Enhancing Large Language Models with Self-Reflective Retrieval-Augmented Generation (Self-RAG) | by Isaac Kargar | Jan, 2025


Let’s check the implementation of Self-RAG in LlamaIndex.
Description: The process begins when a user inputs a query into the system. This query can range from simple factual questions to complex, multi-faceted requests.
Code Integration: Handled by the custom_query
method in the SelfRAGQueryEngine
class.
def custom_query(self, query_str: str) -> Response:
"""Run self-RAG."""
response = self.llm(prompt=_format_prompt(query_str), **_GENERATE_KWARGS)
answer = response["choices"][0]["text"]
source_nodes = []
# Further processing...
2. Initial Response Generation
Description: Upon receiving the query, the LLM generates a preliminary response based on its existing knowledge base. During this phase, the model assesses whether additional information is needed by producing a special retrieval token.
Code Integration: Generating the initial response and checking for the retrieval token.
response = self.llm(prompt=_format_prompt(query_str), **_GENERATE_KWARGS)
answer = response["choices"][0]["text"]
if "[Retrieval]" in answer:
# Proceed to retrieval phase
...
3. Decision to Retrieve External Information
Description: The presence of a retrieval token indicates that the initial response may benefit from additional external information. The system decides whether to proceed with retrieval based on this token.
Code Integration: Conditional check for retrieval token.
if "[Retrieval]" in answer:
if self.verbose:
print_text("Retrieval required\n", color="blue")
documents = self.retriever.retrieve(query_str)
...
4. Retrieval of Relevant Documents
Description: The system searches through a predefined corpus or external databases to retrieve a set number (K) of documents pertinent to the user’s query. Criteria include relevance, recency, and credibility.
Code Integration: Retrieving documents using the retriever.
documents = self.retriever.retrieve(query_str)
paragraphs = [
_format_prompt(query_str, document.node.text) for document in documents
]
5. Evaluation of Retrieved Documents
Description: Each retrieved document is evaluated to determine its relevance and how well it supports the initial response. This involves generating reflection tokens that critique each document’s utility.
Code Integration: Evaluation is performed in the _run_critic
method.
def _run_critic(self, paragraphs: List[str]) -> CriticOutput:
paragraphs_final_score = {}
llm_response_text = {}
source_nodes = {}
for p_idx, paragraph in enumerate(paragraphs):
pred = self.llm(paragraph, **self.generate_kwargs)
llm_response_text[p_idx] = pred["choices"][0]["text"]
logprobs = pred["choices"][0]["logprobs"]
pred_log_probs = logprobs["top_logprobs"]
isRel_score = _relevance_score(pred_log_probs[0])
isSup_score = _is_supported_score(logprobs["tokens"], pred_log_probs)
isUse_score = _is_useful_score(logprobs["tokens"], pred_log_probs)
paragraphs_final_score[p_idx] = (
isRel_score + isSup_score + 0.5 * isUse_score
)
source_nodes.append(
NodeWithScore(
node=TextNode(text=paragraph, id_=str(p_idx)),
score=isRel_score,
)
)
return CriticOutput(llm_response_text, paragraphs_final_score, source_nodes)
6. Selection of Supporting Documents
Description: Based on the evaluations, the system selects the most pertinent documents to incorporate into the final response. Typically, the document with the highest relevance score is prioritized, but the system can integrate information from multiple documents if beneficial.

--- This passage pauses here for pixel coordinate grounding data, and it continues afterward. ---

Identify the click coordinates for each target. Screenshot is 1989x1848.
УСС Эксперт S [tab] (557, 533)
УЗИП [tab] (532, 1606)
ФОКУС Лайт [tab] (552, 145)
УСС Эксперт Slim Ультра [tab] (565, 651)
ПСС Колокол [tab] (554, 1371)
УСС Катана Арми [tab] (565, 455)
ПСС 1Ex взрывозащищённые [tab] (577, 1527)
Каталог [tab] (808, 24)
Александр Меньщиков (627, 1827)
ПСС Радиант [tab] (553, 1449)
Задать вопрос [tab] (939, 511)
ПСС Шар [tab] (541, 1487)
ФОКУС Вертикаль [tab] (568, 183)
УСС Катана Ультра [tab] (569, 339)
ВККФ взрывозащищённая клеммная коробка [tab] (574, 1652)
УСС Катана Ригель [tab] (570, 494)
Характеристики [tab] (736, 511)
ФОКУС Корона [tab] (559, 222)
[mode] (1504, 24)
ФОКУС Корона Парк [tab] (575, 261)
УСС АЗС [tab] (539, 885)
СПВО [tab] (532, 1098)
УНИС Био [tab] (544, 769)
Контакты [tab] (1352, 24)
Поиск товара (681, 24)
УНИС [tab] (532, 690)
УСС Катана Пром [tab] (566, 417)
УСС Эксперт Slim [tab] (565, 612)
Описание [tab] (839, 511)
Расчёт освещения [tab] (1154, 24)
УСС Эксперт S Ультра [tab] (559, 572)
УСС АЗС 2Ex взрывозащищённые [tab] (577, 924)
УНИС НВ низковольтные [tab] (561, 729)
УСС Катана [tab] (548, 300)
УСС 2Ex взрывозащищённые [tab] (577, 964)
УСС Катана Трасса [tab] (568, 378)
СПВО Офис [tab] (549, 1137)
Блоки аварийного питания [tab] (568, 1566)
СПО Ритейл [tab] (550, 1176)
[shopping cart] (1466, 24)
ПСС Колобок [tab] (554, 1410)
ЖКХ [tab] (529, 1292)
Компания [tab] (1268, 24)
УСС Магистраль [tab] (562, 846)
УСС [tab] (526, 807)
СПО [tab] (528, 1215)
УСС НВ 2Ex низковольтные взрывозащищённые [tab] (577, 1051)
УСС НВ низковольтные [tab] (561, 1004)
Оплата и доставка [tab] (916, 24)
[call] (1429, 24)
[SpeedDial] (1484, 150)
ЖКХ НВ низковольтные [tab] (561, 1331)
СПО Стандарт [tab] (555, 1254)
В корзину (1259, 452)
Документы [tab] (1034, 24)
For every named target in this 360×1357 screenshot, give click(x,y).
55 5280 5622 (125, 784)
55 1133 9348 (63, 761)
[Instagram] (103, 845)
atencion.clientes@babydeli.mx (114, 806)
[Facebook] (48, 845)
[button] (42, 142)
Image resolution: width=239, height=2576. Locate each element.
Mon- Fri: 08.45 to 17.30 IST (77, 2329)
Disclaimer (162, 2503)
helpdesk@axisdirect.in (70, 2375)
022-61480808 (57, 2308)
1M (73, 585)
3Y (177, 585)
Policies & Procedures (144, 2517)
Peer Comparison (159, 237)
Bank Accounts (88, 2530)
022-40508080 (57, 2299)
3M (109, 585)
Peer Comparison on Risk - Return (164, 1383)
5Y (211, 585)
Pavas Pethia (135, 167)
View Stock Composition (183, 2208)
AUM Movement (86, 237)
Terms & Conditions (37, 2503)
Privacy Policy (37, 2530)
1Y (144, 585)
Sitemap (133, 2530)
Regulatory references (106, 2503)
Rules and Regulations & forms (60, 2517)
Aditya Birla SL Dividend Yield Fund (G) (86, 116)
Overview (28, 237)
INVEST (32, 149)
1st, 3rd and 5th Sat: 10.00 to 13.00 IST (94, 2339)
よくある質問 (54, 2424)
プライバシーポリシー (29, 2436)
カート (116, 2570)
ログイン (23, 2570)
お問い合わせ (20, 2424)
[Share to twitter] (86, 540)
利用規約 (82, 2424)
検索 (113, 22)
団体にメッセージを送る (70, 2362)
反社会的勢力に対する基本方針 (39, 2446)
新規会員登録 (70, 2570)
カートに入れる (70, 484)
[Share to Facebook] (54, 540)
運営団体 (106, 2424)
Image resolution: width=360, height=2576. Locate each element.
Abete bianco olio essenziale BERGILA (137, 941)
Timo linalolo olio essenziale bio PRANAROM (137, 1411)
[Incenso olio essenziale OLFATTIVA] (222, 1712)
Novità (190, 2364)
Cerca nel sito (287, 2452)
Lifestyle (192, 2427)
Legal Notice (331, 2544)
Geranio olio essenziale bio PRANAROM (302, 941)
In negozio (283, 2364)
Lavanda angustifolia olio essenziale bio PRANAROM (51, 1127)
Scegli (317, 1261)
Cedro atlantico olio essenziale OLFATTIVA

Code Integration: Selecting the best paragraph based on final scores.
critic_output = self._run_critic(paragraphs)
paragraphs_final_score = critic_output.paragraphs_final_score
llm_response_per_paragraph = critic_output.llm_response_per_paragraph
best_paragraph_id = max(
paragraphs_final_score, key=paragraphs_final_score.get
)
answer = llm_response_per_paragraph[best_paragraph_id]
7. Final Response Generation
Description: The LLM generates a refined and comprehensive response by incorporating insights from the selected documents. The response is post-processed to remove any control tokens or unwanted characters before being returned to the user.
Code Integration: Post-processing and returning the final response.
answer = _postprocess_answer(answer)
if self.verbose:
print_text(f"Final answer: {answer}\n", color="green")
return Response(response=str(answer), source_nodes=source_nodes)
8. Iterative Retrieval (If Necessary)
Description: If the initial retrieval and integration do not fully address the user’s query, the system can perform additional retrievals and refinements. This iterative process helps in filling gaps or addressing ambiguities in the response.
Note: While the concept of iterative retrieval is proposed, current implementations like LlamaIndex may not fully support this feature yet.